Av. Memduh Oğuz (Futbol Federasyonu Profesyonel Futbol Disiplin Kurulu Üyesi): Basın, spekülatif haberlerden kaçınmalı
Disiplin hukuku ile yargılamanın amacı ayrıdır. Cezalar standartlaşmalı, disiplin talimatları sık sık değiştirilmemeli. Çıkar amaçlı suç örgütleri taraftarlara baskı yaparak sporda şiddeti körüklüyor. Şiddetin önlenmesi için basının spekülatif haberlerden uzak kalması çok önemli.

Naci Arkan (TSYD Başkanı): Sporda şiddetin güçle önlenemeyeceği açık
Spor mahkemeleri kurulmadan şiddet yasası çıkartılmasını yanlış buluyorum. Sporda şiddet de bu yasalarla önlenemez. Günümüzde bazı kulüp başkanları ve yöneticiler, oturdukları koltuğu sağlamlaştırma adına tribünleri kullanıyor. Şiddetin güçle önlenemeyeceği de çok açık.
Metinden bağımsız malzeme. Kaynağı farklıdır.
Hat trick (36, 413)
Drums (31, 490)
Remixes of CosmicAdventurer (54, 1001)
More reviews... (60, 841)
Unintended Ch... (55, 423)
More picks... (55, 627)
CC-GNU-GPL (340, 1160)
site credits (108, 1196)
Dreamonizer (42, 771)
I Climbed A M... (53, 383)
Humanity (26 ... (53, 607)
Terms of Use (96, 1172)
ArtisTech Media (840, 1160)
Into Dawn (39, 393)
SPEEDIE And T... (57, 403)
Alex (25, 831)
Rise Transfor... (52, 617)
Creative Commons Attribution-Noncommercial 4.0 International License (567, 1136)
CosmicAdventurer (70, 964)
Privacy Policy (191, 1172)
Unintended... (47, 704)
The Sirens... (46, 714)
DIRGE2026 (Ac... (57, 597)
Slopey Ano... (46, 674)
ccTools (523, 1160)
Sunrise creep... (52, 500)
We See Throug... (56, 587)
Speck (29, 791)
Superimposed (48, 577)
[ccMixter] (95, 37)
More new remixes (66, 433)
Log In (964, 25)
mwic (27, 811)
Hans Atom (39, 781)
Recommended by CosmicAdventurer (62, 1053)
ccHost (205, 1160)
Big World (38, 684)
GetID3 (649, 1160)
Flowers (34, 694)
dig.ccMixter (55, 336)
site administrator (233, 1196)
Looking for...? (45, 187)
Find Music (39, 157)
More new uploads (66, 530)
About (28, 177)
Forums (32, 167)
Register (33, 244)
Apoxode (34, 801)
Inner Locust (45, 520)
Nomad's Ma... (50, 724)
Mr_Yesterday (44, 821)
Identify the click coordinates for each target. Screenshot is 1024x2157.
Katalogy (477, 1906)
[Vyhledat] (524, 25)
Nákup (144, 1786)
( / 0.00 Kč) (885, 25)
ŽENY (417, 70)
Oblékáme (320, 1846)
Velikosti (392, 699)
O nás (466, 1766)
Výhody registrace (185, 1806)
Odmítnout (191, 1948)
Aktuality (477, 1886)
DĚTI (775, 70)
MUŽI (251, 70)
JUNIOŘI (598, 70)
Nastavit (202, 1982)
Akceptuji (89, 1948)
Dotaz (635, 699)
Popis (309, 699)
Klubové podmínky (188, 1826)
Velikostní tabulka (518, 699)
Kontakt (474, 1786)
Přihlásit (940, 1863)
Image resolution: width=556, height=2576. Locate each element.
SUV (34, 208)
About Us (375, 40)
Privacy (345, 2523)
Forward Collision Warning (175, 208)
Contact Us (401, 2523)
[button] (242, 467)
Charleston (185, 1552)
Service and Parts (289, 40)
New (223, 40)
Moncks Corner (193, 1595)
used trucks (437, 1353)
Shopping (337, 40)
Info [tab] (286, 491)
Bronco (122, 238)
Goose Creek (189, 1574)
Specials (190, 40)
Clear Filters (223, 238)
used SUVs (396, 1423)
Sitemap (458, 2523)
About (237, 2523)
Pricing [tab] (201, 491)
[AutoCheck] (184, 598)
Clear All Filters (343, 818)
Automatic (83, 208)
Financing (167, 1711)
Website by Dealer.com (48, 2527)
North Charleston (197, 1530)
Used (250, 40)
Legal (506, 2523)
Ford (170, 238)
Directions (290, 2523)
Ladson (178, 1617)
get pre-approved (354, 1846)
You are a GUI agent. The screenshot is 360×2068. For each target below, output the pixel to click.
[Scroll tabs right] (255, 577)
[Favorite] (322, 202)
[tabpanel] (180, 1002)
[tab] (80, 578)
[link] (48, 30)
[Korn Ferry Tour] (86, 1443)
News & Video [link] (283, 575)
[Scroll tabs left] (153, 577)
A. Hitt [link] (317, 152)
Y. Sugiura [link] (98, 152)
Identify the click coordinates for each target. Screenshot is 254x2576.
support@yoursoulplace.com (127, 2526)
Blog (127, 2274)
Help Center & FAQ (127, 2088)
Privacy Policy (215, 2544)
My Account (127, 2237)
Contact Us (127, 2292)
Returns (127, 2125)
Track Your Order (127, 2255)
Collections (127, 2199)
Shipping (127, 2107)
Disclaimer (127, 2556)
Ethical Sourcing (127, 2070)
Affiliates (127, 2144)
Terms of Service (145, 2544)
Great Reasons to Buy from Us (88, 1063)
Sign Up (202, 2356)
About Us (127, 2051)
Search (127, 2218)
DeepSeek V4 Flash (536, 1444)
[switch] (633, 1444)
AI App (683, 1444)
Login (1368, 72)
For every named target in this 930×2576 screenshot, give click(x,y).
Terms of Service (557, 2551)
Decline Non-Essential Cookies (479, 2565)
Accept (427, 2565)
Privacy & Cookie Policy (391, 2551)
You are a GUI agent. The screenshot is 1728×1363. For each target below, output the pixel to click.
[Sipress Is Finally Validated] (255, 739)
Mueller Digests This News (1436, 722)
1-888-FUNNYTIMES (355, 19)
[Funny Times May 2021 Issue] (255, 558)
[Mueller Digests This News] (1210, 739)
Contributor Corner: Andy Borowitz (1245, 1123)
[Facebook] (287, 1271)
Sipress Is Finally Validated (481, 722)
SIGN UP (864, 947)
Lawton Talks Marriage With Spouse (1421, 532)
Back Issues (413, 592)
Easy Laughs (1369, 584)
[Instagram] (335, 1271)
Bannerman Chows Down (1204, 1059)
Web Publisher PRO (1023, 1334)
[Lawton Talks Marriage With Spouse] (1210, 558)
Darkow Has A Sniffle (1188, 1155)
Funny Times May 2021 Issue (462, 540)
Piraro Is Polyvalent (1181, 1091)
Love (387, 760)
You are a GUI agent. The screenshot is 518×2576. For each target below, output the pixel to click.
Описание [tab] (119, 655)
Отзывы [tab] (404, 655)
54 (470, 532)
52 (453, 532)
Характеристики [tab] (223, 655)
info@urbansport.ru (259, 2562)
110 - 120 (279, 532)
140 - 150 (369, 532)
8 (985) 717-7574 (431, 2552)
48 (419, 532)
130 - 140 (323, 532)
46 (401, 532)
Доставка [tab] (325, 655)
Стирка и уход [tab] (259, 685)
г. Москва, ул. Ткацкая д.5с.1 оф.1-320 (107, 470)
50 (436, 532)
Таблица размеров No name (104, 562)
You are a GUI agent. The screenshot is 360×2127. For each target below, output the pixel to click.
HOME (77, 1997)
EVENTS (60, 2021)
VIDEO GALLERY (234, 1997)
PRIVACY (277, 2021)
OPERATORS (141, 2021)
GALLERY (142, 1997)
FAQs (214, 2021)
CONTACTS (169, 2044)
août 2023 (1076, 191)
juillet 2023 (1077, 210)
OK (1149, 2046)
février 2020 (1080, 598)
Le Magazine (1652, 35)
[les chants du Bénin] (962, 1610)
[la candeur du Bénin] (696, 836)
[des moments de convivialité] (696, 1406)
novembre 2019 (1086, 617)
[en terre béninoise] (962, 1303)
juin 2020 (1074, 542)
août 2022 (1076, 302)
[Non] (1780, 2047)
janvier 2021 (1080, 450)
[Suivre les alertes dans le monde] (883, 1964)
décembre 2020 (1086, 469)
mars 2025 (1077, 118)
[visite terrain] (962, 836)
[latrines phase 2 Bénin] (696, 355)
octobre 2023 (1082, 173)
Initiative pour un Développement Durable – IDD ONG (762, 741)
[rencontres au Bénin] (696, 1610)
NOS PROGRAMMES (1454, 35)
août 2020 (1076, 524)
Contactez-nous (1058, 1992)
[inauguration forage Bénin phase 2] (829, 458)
Türkiye Futbol Federasyonu bünyesindeki kurulların çelişkili kararları da güvensizlik oluşturuyor.

Ahmet Çakır (Spor Yazarı): Sorunları çözmek istediğimiz bile şüpheli
Bu gibi sorunları çözebilmek için işe baştan sağlam girmek gerekiyor. Bizse hep yarım yamalak işlerle çözüme gitmeye çalışıyoruz. Ayrıca, çözüm için gerekli yasa, yönetmelik ve kuralların uygulanması, bazı canların yakılması noktalarında süreklilik kazanmış bir gevşeklik söz konusu. Gerçekte bu sorunu çözmek istediğimiz bile kuşkulu. Sadece çözmek istiyormuş gibi görünerek bir sonraki olaya kadar zaman kazanmaya çalışıyoruz.